- What is being asked: Make an exact copy of every record that follows.

- Dataset:
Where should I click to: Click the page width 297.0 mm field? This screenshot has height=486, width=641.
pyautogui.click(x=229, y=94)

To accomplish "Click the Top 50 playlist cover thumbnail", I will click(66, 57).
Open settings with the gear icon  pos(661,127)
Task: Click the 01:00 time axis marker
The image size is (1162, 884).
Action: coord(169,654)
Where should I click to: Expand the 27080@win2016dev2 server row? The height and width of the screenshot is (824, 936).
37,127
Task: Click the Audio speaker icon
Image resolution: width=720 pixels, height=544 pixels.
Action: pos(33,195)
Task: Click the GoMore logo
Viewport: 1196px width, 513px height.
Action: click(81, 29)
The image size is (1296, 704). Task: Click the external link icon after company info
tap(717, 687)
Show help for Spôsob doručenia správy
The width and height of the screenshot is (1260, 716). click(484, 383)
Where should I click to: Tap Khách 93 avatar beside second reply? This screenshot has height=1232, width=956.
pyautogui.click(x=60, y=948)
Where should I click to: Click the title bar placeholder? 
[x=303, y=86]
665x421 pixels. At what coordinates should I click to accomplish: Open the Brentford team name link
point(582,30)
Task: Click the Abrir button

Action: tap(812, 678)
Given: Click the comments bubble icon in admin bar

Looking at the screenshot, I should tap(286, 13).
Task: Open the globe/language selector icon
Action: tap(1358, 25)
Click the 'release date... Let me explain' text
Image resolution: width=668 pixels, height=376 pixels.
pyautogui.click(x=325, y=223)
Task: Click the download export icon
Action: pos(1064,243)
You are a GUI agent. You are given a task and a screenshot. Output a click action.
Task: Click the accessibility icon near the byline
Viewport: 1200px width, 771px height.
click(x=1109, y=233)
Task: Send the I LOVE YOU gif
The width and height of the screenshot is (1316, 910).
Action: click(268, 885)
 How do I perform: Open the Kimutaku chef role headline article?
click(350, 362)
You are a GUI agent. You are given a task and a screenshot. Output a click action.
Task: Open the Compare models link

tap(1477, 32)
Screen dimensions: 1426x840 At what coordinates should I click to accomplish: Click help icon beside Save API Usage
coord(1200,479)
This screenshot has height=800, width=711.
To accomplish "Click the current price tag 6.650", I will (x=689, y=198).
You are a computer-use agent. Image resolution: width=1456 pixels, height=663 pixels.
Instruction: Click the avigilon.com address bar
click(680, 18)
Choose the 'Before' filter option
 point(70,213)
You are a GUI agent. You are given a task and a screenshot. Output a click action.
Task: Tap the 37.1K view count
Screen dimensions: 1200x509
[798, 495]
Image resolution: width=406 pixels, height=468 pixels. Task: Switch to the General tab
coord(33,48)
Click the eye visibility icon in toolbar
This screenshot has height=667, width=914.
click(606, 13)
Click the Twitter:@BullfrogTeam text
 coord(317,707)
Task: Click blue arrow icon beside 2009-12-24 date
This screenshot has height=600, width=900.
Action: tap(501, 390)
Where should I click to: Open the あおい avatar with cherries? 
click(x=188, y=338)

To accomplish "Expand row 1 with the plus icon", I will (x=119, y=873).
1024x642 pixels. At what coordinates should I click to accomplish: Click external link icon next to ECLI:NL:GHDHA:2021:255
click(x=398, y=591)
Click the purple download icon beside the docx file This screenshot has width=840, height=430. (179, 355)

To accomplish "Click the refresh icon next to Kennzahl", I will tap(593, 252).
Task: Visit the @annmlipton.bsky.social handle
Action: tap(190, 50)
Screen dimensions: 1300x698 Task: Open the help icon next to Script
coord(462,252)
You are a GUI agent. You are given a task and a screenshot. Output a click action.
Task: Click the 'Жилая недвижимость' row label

- Reply:
Where should I click to: Click the page width 297.0 mm field? This screenshot has height=486, width=641.
pyautogui.click(x=229, y=94)

To accomplish "Click the Top 50 playlist cover thumbnail", I will click(66, 57).
Open settings with the gear icon  pos(661,127)
Task: Click the 01:00 time axis marker
The image size is (1162, 884).
Action: coord(169,654)
Where should I click to: Expand the 27080@win2016dev2 server row? The height and width of the screenshot is (824, 936).
37,127
Task: Click the Audio speaker icon
Image resolution: width=720 pixels, height=544 pixels.
Action: pos(33,195)
Task: Click the GoMore logo
Viewport: 1196px width, 513px height.
Action: click(81, 29)
The image size is (1296, 704). Task: Click the external link icon after company info
tap(717, 687)
Show help for Spôsob doručenia správy
The width and height of the screenshot is (1260, 716). click(484, 383)
Where should I click to: Tap Khách 93 avatar beside second reply? This screenshot has height=1232, width=956.
pyautogui.click(x=60, y=948)
Where should I click to: Click the title bar placeholder? 
[x=303, y=86]
665x421 pixels. At what coordinates should I click to accomplish: Open the Brentford team name link
point(582,30)
Task: Click the Abrir button

Action: tap(812, 678)
Given: Click the comments bubble icon in admin bar

Looking at the screenshot, I should tap(286, 13).
Task: Open the globe/language selector icon
Action: tap(1358, 25)
Click the 'release date... Let me explain' text
Image resolution: width=668 pixels, height=376 pixels.
pyautogui.click(x=325, y=223)
Task: Click the download export icon
Action: pos(1064,243)
You are a GUI agent. You are given a task and a screenshot. Output a click action.
Task: Click the accessibility icon near the byline
Viewport: 1200px width, 771px height.
click(x=1109, y=233)
Task: Send the I LOVE YOU gif
The width and height of the screenshot is (1316, 910).
Action: click(268, 885)
 How do I perform: Open the Kimutaku chef role headline article?
click(350, 362)
You are a GUI agent. You are given a task and a screenshot. Output a click action.
Task: Open the Compare models link

tap(1477, 32)
Screen dimensions: 1426x840 At what coordinates should I click to accomplish: Click help icon beside Save API Usage
coord(1200,479)
This screenshot has height=800, width=711.
To accomplish "Click the current price tag 6.650", I will (x=689, y=198).
You are a computer-use agent. Image resolution: width=1456 pixels, height=663 pixels.
Instruction: Click the avigilon.com address bar
click(680, 18)
Choose the 'Before' filter option
 point(70,213)
You are a GUI agent. You are given a task and a screenshot. Output a click action.
Task: Tap the 37.1K view count
Screen dimensions: 1200x509
[798, 495]
Image resolution: width=406 pixels, height=468 pixels. Task: Switch to the General tab
coord(33,48)
Click the eye visibility icon in toolbar
This screenshot has height=667, width=914.
click(606, 13)
Click the Twitter:@BullfrogTeam text
 coord(317,707)
Task: Click blue arrow icon beside 2009-12-24 date
This screenshot has height=600, width=900.
Action: tap(501, 390)
Where should I click to: Open the あおい avatar with cherries? 
click(x=188, y=338)

To accomplish "Expand row 1 with the plus icon", I will (x=119, y=873).
1024x642 pixels. At what coordinates should I click to accomplish: Click external link icon next to ECLI:NL:GHDHA:2021:255
click(x=398, y=591)
Click the purple download icon beside the docx file This screenshot has width=840, height=430. (179, 355)

To accomplish "Click the refresh icon next to Kennzahl", I will tap(593, 252).
Task: Visit the @annmlipton.bsky.social handle
Action: tap(190, 50)
Screen dimensions: 1300x698 Task: Open the help icon next to Script
coord(462,252)
You are a GUI agent. You are given a task and a screenshot. Output a click action.
Task: Click the 'Жилая недвижимость' row label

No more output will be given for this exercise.